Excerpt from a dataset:
========================

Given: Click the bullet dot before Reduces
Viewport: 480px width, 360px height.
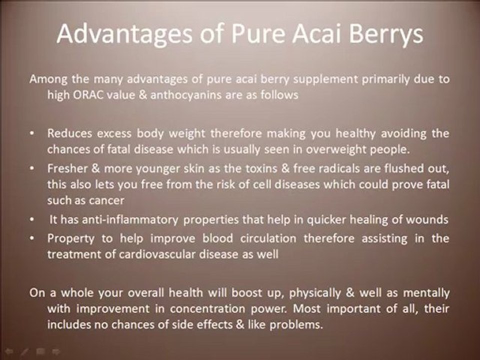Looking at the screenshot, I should click(32, 134).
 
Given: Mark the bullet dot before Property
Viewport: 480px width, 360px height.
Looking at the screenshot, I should click(32, 238).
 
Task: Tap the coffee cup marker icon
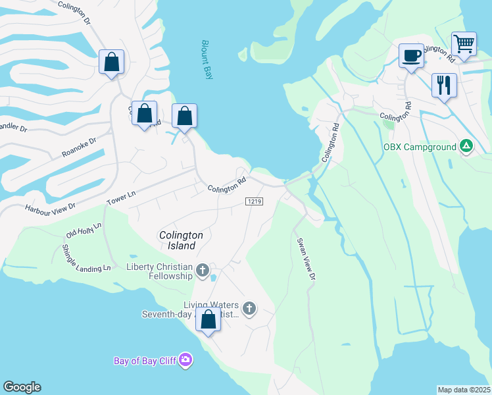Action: point(412,55)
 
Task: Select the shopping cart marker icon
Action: point(464,44)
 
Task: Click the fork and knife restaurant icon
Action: point(444,85)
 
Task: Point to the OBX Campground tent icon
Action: point(466,146)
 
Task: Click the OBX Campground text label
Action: point(420,146)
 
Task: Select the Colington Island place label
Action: point(178,240)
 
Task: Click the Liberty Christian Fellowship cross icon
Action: point(203,270)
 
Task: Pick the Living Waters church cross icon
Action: point(249,307)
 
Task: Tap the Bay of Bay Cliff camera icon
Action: point(186,359)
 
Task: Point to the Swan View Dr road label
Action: point(304,261)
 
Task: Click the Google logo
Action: point(22,387)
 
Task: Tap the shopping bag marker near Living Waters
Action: point(209,320)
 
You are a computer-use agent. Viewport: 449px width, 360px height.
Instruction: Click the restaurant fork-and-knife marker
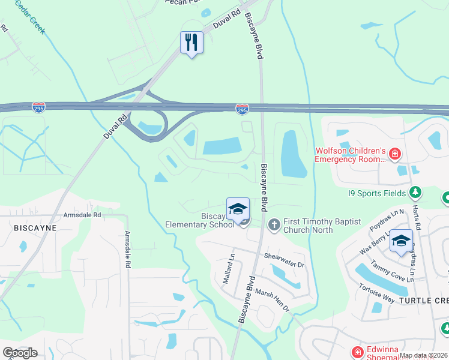191,43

========================

Rewrite every line of the rows above as a numbered list, dropping the blank lines. Leave the pictures out.

1. Given: Click the bullet dot before Reduces
2. Viewport: 480px width, 360px height.
3. Looking at the screenshot, I should click(32, 134).
4. Given: Mark the bullet dot before Property
5. Viewport: 480px width, 360px height.
6. Looking at the screenshot, I should click(32, 238).
7. Task: Tap the coffee cup marker icon
8. Action: point(412,55)
9. Task: Select the shopping cart marker icon
10. Action: point(464,44)
11. Task: Click the fork and knife restaurant icon
12. Action: point(444,85)
13. Task: Point to the OBX Campground tent icon
14. Action: point(466,146)
15. Task: Click the OBX Campground text label
16. Action: point(420,146)
17. Task: Select the Colington Island place label
18. Action: point(178,240)
19. Task: Click the Liberty Christian Fellowship cross icon
20. Action: point(203,270)
21. Task: Pick the Living Waters church cross icon
22. Action: point(249,307)
23. Task: Tap the Bay of Bay Cliff camera icon
24. Action: point(186,359)
25. Task: Point to the Swan View Dr road label
26. Action: point(304,261)
27. Task: Click the Google logo
28. Action: point(22,387)
29. Task: Tap the shopping bag marker near Living Waters
30. Action: point(209,320)
31. You are a computer-use agent. Viewport: 449px width, 360px height.
32. Instruction: Click the restaurant fork-and-knife marker
33. 191,43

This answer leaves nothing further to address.